Salutations!
My name is Dennis Lin, and (until Friday) I'm an intern at Intel. As you may have heard, Intel has released a GPL version of Thread Building Blocks (http://osstbb.intel.com/). In an attempt to gain greater adoption, they have asked me to look into using it to thread existing open-source applications.
I've played with the Inkscape source for the last couple of weeks, and I should have some patches soon. I'll try to put out a patch later today to avoid redrawing the entire screen when scrolling diagonally. (This should be independent of scrolling). Where do you prefer your patches?
I also have some questions as to how I should proceed. I have found (the hard way) that nr-arena-shape is very *not* threadsafe. However, the Cairo version seems to be a lot better. Is the intent to move everything to Cario in the near future? (I probably don't have enough time remaining to do the conversion, but I might be able to get started, and I can continue on my "free time" after school starts again.) More generally, I have noticed that the sp-canvas and nr-arena-item seem to be scheduled for a rewrite. I have been trying to keep my changes relatively unintrusive, but I was wondering what direction I should be trying to nudge things.
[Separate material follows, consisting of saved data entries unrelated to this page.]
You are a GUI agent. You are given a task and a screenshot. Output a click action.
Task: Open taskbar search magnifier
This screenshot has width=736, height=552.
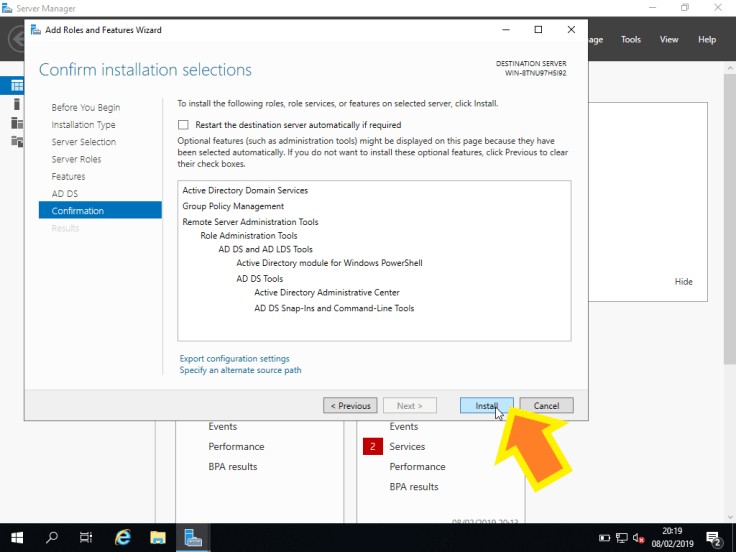[x=52, y=537]
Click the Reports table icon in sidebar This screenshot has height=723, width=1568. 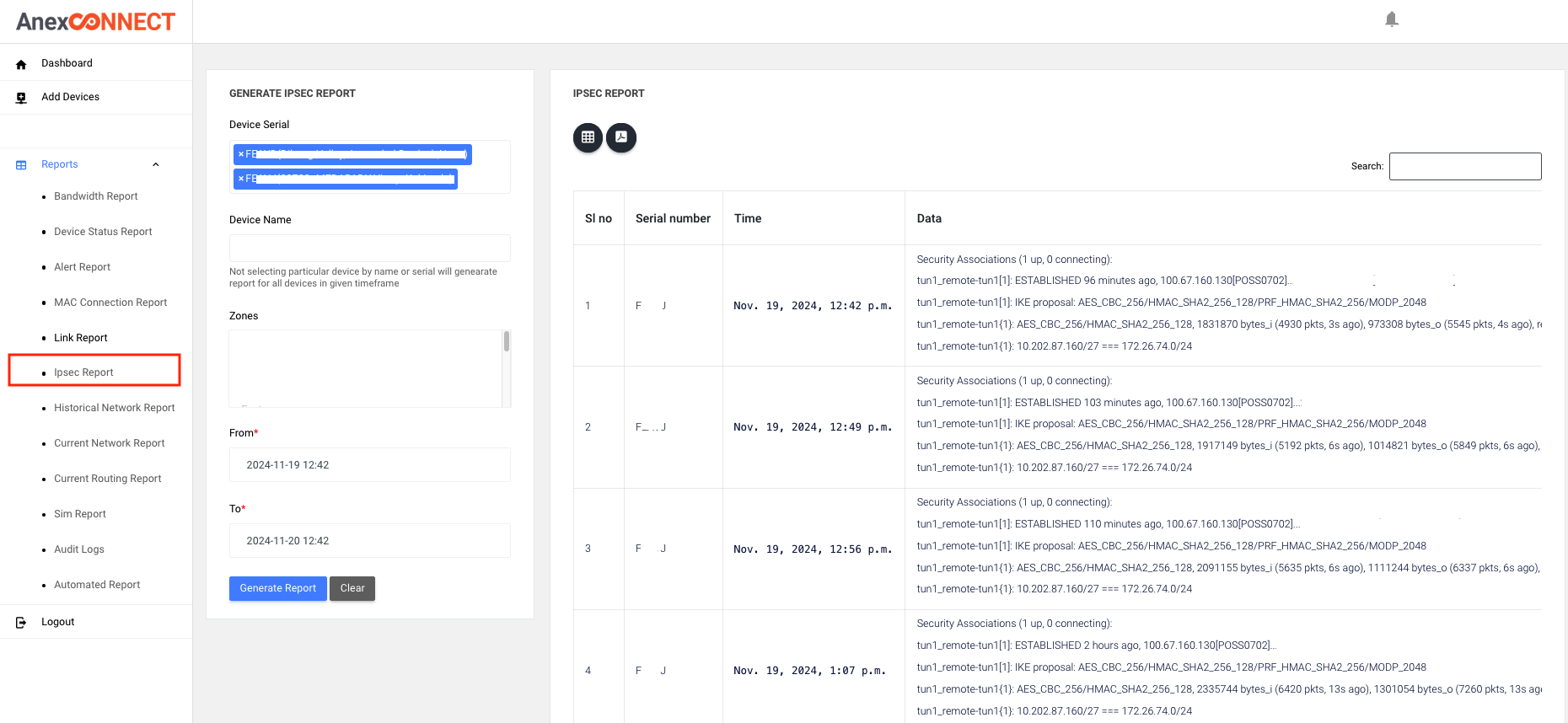21,165
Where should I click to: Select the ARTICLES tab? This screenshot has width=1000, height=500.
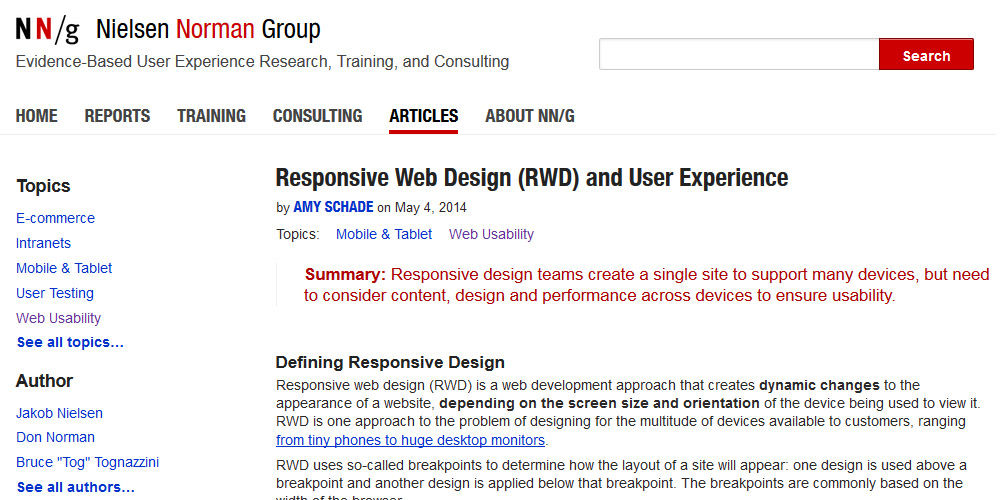(x=423, y=116)
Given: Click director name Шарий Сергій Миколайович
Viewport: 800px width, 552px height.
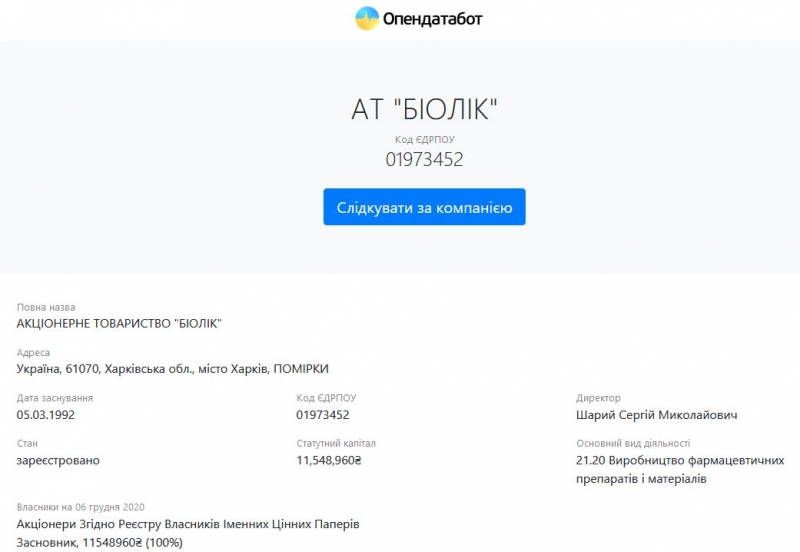Looking at the screenshot, I should click(x=657, y=414).
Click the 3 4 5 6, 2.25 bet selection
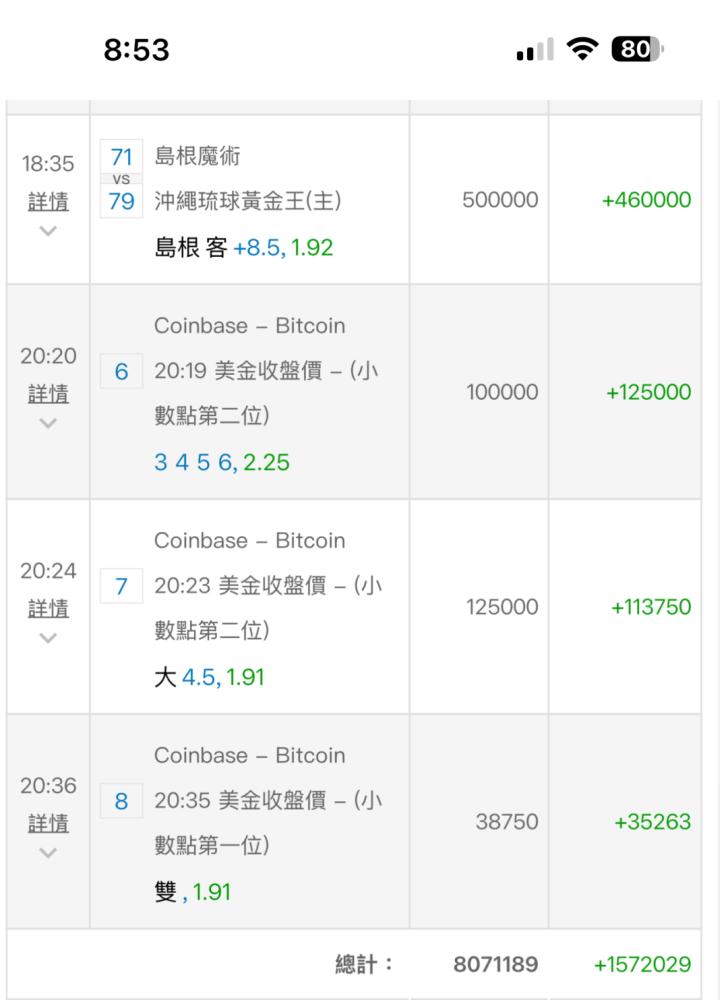The width and height of the screenshot is (728, 1000). coord(222,463)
Finally, I would like to gauge the interest in this work. What are your sentiments on multithreading in general, and in using TBB to do in particular?
Thank you for your time,
Dennis Lin
On Tue, Aug 14, 2007 at 01:37:55PM -0500, Dennis J Lin wrote:
Salutations!
My name is Dennis Lin, and (until Friday) I'm an intern at Intel. As you may have heard, Intel has released a GPL version of Thread Building Blocks (http://osstbb.intel.com/). In an attempt to gain greater adoption, they have asked me to look into using it to thread existing open-source applications.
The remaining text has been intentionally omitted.